Monthly Archives: July 2013

It Took 40 Years, but BPOs (Bank Payment Obligations) are now Truly SWIFT!

SWIFT, formerly known as the Society for Worldwide Interbank Financial Telecommunications, and a global provider of secure financial messaging services, turned 40 on May 3 of this year, and that’s noteworthy on it’s own as this tells us that we’ve only been thinking about electronic financial transactions on a global scale for 40 years, but that’s not the most important piece of news to come out of SWIFT, which processes 90% of traditional global trade transactions, this year.

The most significant piece of news to come out of SWIFT this year, and this decade, is the fact two weeks later on May 17, two months ago, the electronic Bank Payment Obligation (BPO) for an open account transaction became an official financial instrument under the International Chamber of Commerce’s (ICC) Uniform Rules for Bank payment Obligation (URBPO). The URBPO, which is an element in the electronic matching of open account trade data, and which utilizes the ISO 20022 messaging standards, provides an irrevocable payment guarantee in an automated environment and enables banks to offer flexible risk mitigation and financing services across the supply chain to their corporate customers.

As defined by the U.S. Department of Commerce’s International Trade Administration in their Trade Finance Guide, an open account transaction, which is the preferred transaction type by most North American and European multi-nationals, is a sale where the goods are shipped and delivered before payment is due. This option, which is often the most advantageous to the importing buyer, is often the most disadvantageous to the exporting supplier, as they will have difficulty getting financing from their bank to finance the production and shipment of the goods until they are paid by the buyer without proof that they will be paid. That’s why many suppliers will insist on a Letter of Creditworthiness from the buyer’s bank, which will often need to be provided direct to the supplier’s bank.
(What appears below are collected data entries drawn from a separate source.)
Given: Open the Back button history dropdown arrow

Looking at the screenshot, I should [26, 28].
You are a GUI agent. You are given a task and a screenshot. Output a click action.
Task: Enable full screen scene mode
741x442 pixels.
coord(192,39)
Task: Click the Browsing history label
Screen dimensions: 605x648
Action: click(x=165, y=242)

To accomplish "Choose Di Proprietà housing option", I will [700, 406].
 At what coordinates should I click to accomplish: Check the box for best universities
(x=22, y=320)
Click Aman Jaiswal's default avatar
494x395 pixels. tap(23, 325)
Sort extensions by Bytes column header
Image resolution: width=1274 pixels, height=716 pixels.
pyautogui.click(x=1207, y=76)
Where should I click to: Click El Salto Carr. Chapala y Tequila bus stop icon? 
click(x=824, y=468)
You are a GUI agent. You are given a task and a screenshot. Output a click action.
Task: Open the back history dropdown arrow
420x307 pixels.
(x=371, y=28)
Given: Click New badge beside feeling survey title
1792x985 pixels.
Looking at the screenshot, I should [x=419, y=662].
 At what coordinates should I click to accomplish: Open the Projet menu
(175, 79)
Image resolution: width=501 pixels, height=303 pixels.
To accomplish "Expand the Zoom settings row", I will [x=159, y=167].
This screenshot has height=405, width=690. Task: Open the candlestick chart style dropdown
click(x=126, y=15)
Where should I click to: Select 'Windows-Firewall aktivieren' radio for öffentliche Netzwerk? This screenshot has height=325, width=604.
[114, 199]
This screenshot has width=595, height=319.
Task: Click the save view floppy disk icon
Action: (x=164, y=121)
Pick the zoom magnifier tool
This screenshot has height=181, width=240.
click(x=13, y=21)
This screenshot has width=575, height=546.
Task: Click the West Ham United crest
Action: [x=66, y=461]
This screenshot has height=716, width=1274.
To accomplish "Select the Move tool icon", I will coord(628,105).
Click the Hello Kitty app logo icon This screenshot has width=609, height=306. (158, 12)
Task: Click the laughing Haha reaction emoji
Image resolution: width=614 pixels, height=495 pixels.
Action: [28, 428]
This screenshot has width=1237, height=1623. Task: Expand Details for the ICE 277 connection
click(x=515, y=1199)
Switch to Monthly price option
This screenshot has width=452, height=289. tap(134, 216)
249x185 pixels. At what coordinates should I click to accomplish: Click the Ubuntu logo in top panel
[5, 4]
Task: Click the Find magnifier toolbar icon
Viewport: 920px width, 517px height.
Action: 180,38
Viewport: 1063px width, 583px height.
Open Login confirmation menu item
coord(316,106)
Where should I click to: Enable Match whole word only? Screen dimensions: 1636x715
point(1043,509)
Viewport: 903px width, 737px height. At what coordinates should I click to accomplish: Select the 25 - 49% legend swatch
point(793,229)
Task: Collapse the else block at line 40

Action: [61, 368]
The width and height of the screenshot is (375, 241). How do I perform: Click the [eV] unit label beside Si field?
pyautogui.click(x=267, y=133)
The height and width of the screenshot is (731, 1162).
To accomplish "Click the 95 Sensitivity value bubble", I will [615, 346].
This paperwork takes time, especially since it has to flow through banks, slows down trade, and aggravates buyers who need to move fast to keep up with constantly changing customer demand. That’s why they insist on open accounts, even though the supplier’s bank may not accept them because the buyer, or the buyer’s bank, isn’t known (well enough) to the supplier’s bank, which is fair.

This is a situation that, theoretically, could be easily corrected with an electronic replacement for a letter of credit, that could move at the speed of light down a fiber cable, as the buyer’s bank, which can see the buyer’s ability to pay, can immediately send the supplier’s bank an electronic Bank Payment Obligation that the bank will pay when the goods are shipped and adequate proof has been provided. The supplier’s bank could then advance the supplier as it has a trustworthy bank obligation, and not just a copy of a purchase order (PO), from the buyer’s bank that it can rely on. And now that we have the ICC URBPO, this is finally a reality. And if you’re a multi-national, it’s a reality that’s at your fingertips!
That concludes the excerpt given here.